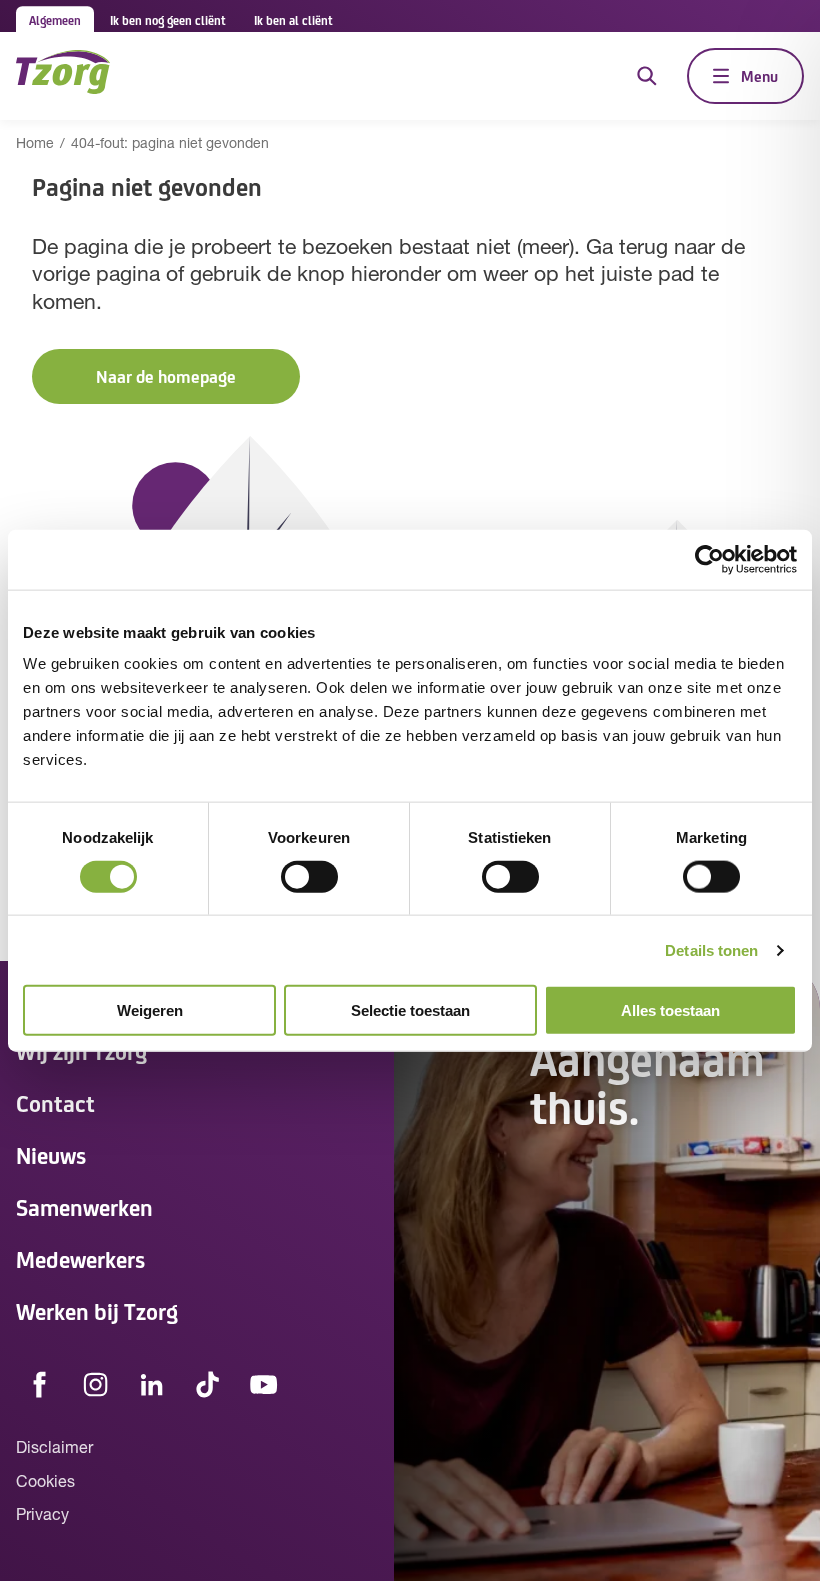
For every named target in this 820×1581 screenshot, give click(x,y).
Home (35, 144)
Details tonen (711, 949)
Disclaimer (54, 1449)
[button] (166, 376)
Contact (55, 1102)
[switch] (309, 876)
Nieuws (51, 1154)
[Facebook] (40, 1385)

* * *

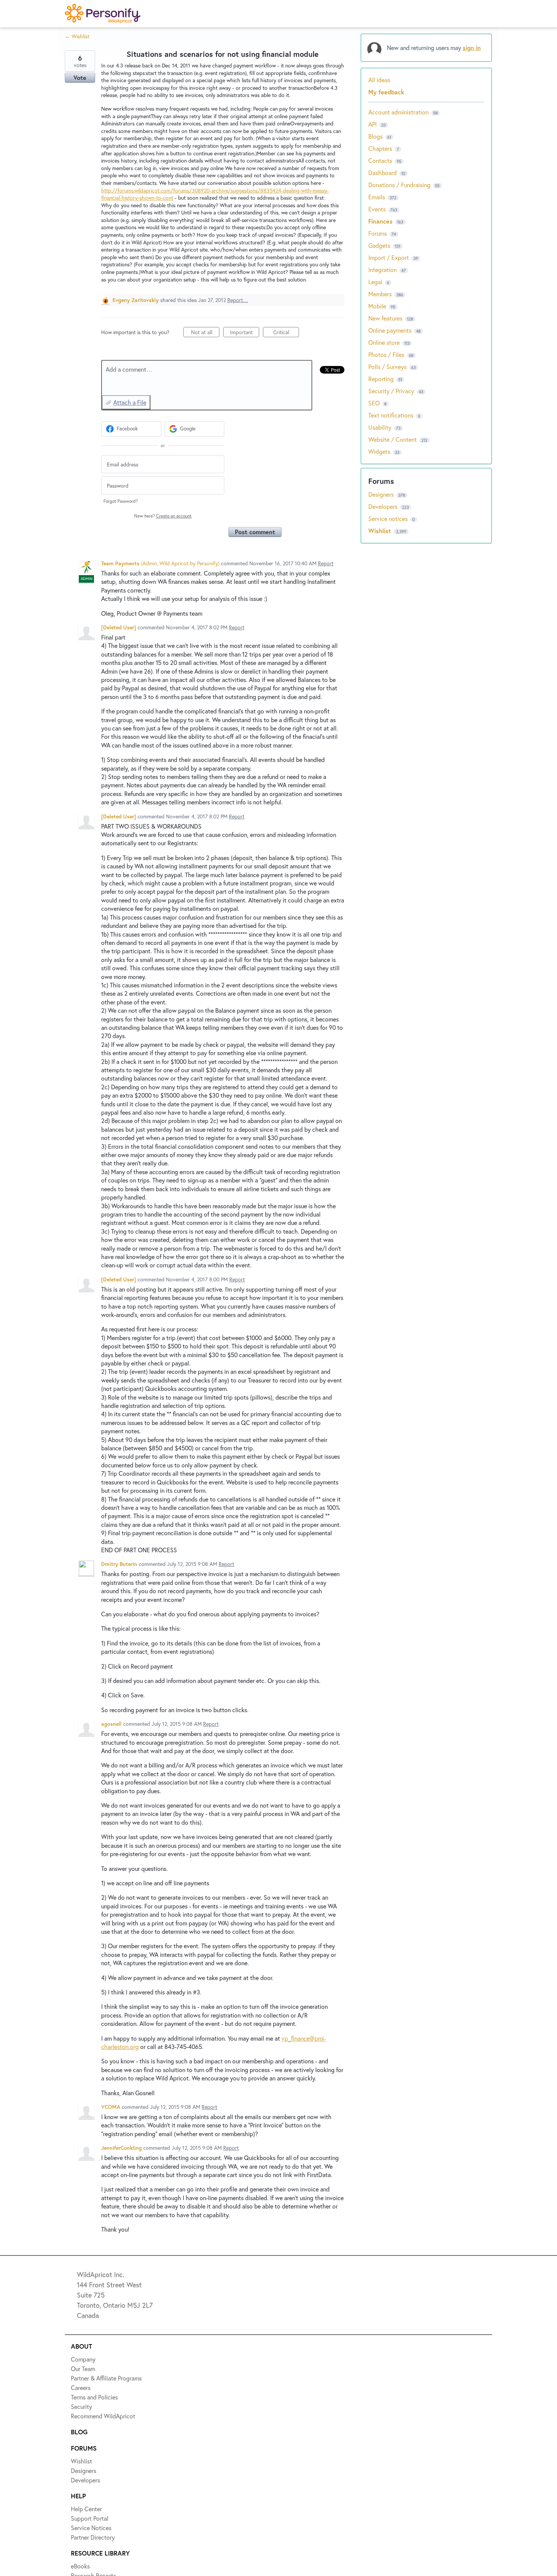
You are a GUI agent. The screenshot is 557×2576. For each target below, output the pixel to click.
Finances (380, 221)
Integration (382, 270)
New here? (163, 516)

---

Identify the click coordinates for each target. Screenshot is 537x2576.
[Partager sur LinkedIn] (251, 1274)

HOW TO COMPLETE THIS TASK
Search the entries for the word "each" and pick out every line that holds it.

RESPONSE AREA
You are a GUI agent. The screenshot is 557×2576. For each target below, output the pixel to click.
Identify the click coordinates for each target. Screenshot is 537x2576.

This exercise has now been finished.